Elements like sulfur and chlorine or gold and mercury seem really different in their chemical properties but are right next to each other on the periodic table.
From what I remember from high school, it’s not the nucleus but the outer electron shells which define chemical properties.
Chemical bonding capabilities are depending on the willingness to accept a shared electron or the ability to lent a shared electron, in salts like Na+ and Cl-. The breaking of chemical bonds, like creating H2 and O2 from water, are also happening in the electron shells.
The more to the right of the period table, the fuller the outer electron shells and the harder to make it react with something.

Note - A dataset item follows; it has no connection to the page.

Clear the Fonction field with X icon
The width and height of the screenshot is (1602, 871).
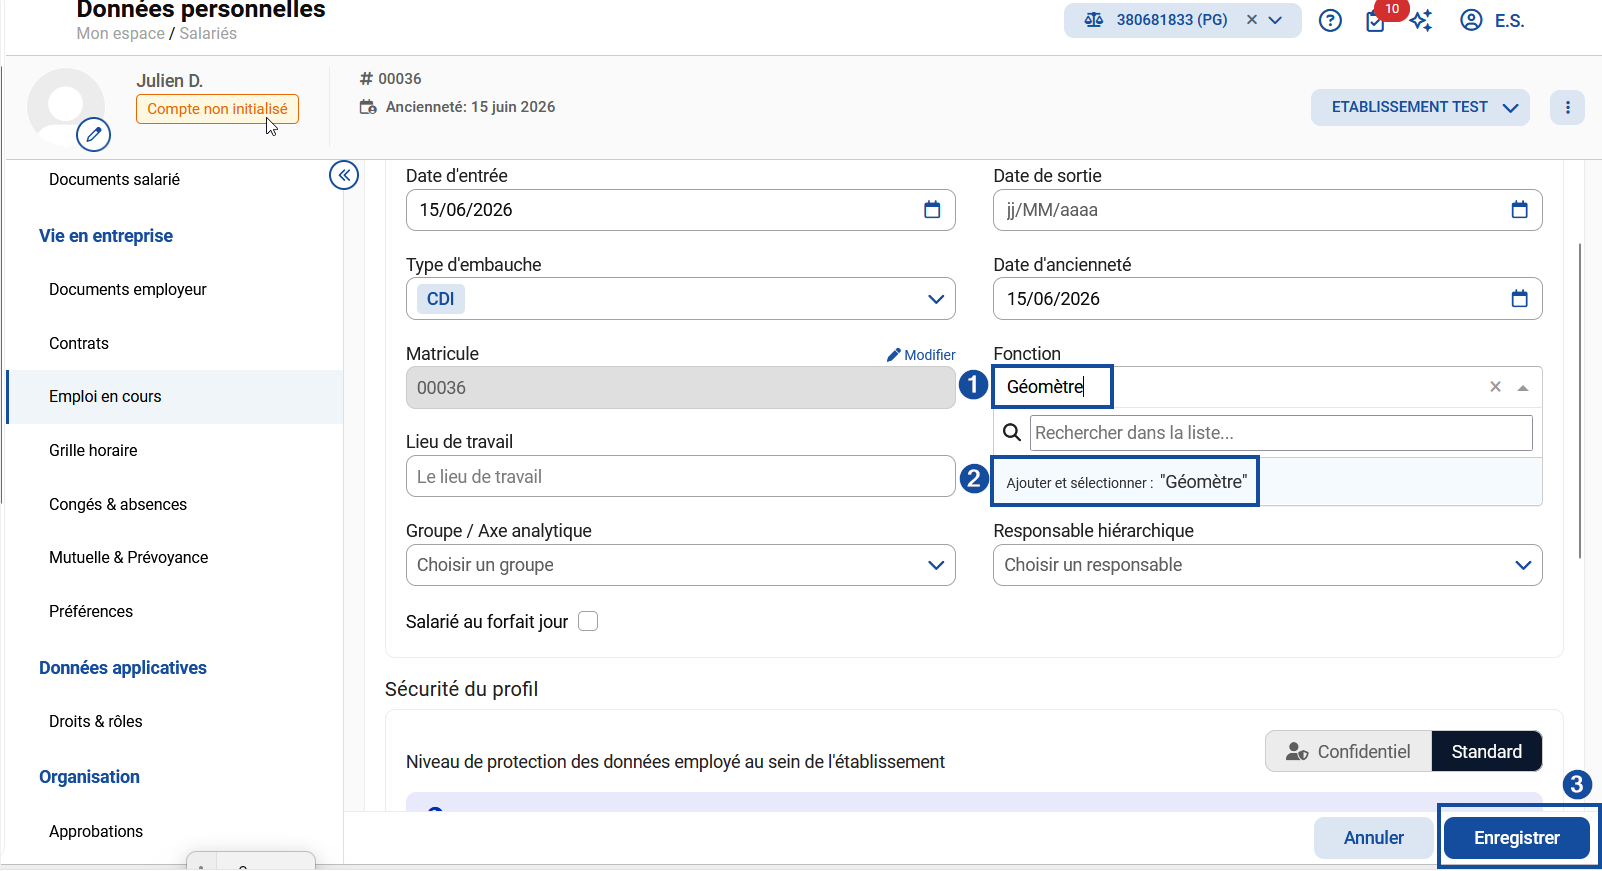click(1495, 387)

Protons actually have little influence over the way atoms interact with one another. Electrons, on the other hand, are the subatomic particle capable of coming into contact (so to speak) with other atoms.

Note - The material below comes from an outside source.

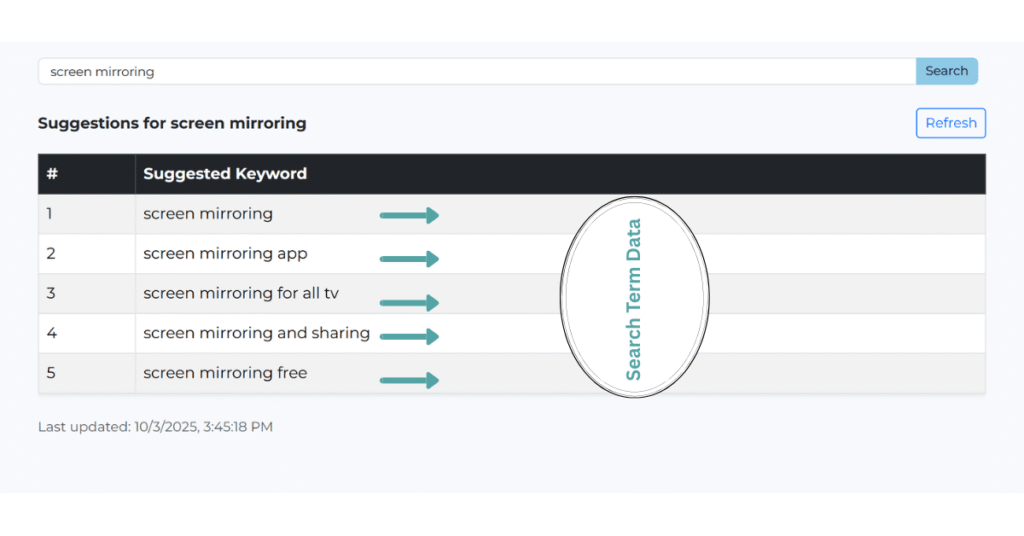
Task: Choose the "screen mirroring for all tv" suggestion
Action: (x=248, y=294)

Electrons live in different orbits around the nucleus. The inner orbits don’t interact much with other atoms, so we can ignore them and focus instead on the outer orbits. The number of electrons in the outermost orbit determines how an element will interact with other elements. Will it lend it’s extra electrons out to another atom? Will it borrow electrons from somewhere else? Is it happy being by itself? All this is determined by the electrons in the outer orbit.
The periodic table is designed so that elements who behave similarly are grouped together. They are not, however, grouped by being next to one another. Instead, they are grouped in columns.
For example, all of the elements in the left-most column of the periodic table have one element in their outer shell. They behave similarly when introduced to other elements and compounds. They all react explosively when introduced to water.
The elements in the far right column, on the other hand, have full outer electron shells. They are largely non-reactive, and they are called the nobel gasses.
There are other ways to group elements, but that’s the basics.
If you are collecting the 151 original Pokemon cards, and you only have 30 or 50, it’s no big deal. But if you only need 1 or 2 cards to complete your collection, you are a little more dangerous. You are more likely to spend a lot of money on packs, to buy a card outright, or even steal a card outright. But once you have a full collection, you are less likely to care if someone wants to trade cards.
If you are a group of a handful of protons, and you are missing one electron to complete your valence shell, you are way more likely to want to cut throats to get that last electron. If you have a full collection, you wouldn’t care about anyone or anything because you are already complete.
Ultimately, gold medalists are happy, bronze medalists are happy, and silver medalists are miserable.
An extra proton changes two things: the amount of electrons and the space they occupy. Simply put, when you add a proton you must add an electron to match. This electron can’t be where any other electrons already are. When other atoms are around a given element the electrons of the two atoms talk. Where the electrons are ultimately dictates how they talk. That is to say, electron distribution determines bonding strength and angles, which determine chemical properties. Remember, chemical properties are electrical properties.